Haemotoxic Venom (signs and symptoms)
Haemotoxic venom destroys the coagulent properties of blood.
This type of
causes severe internal bleeding, as well as bleeding from mucous membrane surfaces, and the bite site.
Haemotoxic venom acts as a pro-coagulant, removing fibrinogen from blood and reducing blood platelets. The venom also weakens the capillary endothelium ( a thin layer of cells that line the interior walls of blood vessels) which results in internal haemorrhaging.
This is a slow acting venom, and death usually occurs between 24-72 hours if untreated.
Death usually results from multiple organ failure or bleeding of the brain.
In South Africa, these bites account for less than 1% of all recorded bites.
Immediate symptoms of a Haemotoxic venom:
* No immediate pain.
* Symptomatic signs of envenomation usually presents itself within a hour after a bite.
* Physical symptoms occur much later.
* No physical signs are apparent, apart from bite marks.
* If there is a suspected haemotoxic envenomation (eg Boomslang), then blood clotting time should be tested. The normal clotting time for blood is between 5-8 minutes.
Other signs and symptoms of a Haemotoxic venom:
* Fang marks. This is usually a good indication of a potential envenomation. This could either be distinct puncture marks at the site, or merely a scratch.
* Minimal Edema (swelling). Victims may experience slight swelling around the bite site. This is not immediate, and may occur some time after a bite. Unlike cytotoxic venom the swelling does not progress further along the affected limb.
* Slight pain and discomfort may be experienced by the victim usually 1-3 hours after envenomation has occured.
* Continuous bleeding from bite mark.
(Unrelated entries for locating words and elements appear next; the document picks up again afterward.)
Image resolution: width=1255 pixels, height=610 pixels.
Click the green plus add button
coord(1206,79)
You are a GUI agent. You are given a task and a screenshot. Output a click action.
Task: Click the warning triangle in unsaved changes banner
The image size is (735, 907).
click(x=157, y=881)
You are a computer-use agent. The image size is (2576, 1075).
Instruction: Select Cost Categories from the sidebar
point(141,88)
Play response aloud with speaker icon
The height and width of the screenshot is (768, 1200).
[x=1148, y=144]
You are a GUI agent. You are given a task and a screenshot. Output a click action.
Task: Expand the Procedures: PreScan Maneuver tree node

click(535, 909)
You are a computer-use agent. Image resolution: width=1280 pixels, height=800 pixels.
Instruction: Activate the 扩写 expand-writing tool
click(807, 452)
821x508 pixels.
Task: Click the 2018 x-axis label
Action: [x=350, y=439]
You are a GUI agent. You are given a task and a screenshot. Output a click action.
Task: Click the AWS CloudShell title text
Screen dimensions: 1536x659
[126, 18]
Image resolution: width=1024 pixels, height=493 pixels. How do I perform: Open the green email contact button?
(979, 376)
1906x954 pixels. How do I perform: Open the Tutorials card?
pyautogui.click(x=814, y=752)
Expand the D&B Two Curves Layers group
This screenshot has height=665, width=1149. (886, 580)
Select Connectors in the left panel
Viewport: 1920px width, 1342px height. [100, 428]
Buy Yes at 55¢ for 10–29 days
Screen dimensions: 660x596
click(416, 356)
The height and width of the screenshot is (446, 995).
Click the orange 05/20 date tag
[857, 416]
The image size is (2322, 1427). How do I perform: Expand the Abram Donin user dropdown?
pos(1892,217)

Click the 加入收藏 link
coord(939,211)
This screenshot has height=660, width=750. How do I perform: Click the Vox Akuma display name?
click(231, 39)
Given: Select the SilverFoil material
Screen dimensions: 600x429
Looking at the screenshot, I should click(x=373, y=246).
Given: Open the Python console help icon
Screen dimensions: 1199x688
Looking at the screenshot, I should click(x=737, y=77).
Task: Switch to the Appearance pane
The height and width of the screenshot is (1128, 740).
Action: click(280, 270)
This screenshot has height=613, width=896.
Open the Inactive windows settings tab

This occurs as a result of the venom destroying the coagulent properties of blood.
* Irregularities in victims blood.
* Bruising(echymosis) usually occurs as a result of the weakening of the capillary endothelium. The damaged capillaries allow blood to seep through into the surrounding tissue.
* Overall general weakness.
* Hematemesis (Vomiting blood). As the mucous membrane surfaces of the upper gastrointestinal tract (mouth, pharynx, oesophagus,stomach, and small intestine) begin to bleed it causes involuntary regurgitation causing the victim to vomit blood.
* Anaemia and shock may develop in certain bite victims.
* Bleeding from stractches and mucus surfaces.
* Victims may also experience Epistaxis (nose bleed).
* Another possible symptom of a haemotoxic envenomation is the presence of blood in the victims urine (hematuria).
* Mental confusion. Victims often experience feelings of disorientation, and their decision-making ability may become impaired.
* Increased sweating may occur.
* Hypertension, (increase in blood pressure) may occur in certain victims.
* In some cases the opposite occurs and victims may experience hypotension (decrease in blood pressure).
* Multiple organ dysfunction syndrome, previously known as multiple organ failure occurs if untreated.
Examples of Haemotoxic snakes that are classified as dangerous and life threatening:
Boomslang (Dispholidus typus).
Vine snakes (Thelotornis species).
Certain members of the genus Bitis eg
Puff adder Bitis arietans.
Gaboon adder Bitis gabonica.
Although predominantly cytotoxic both the Puff adder, and Gaboon adder, venoms contain haemotoxic properties.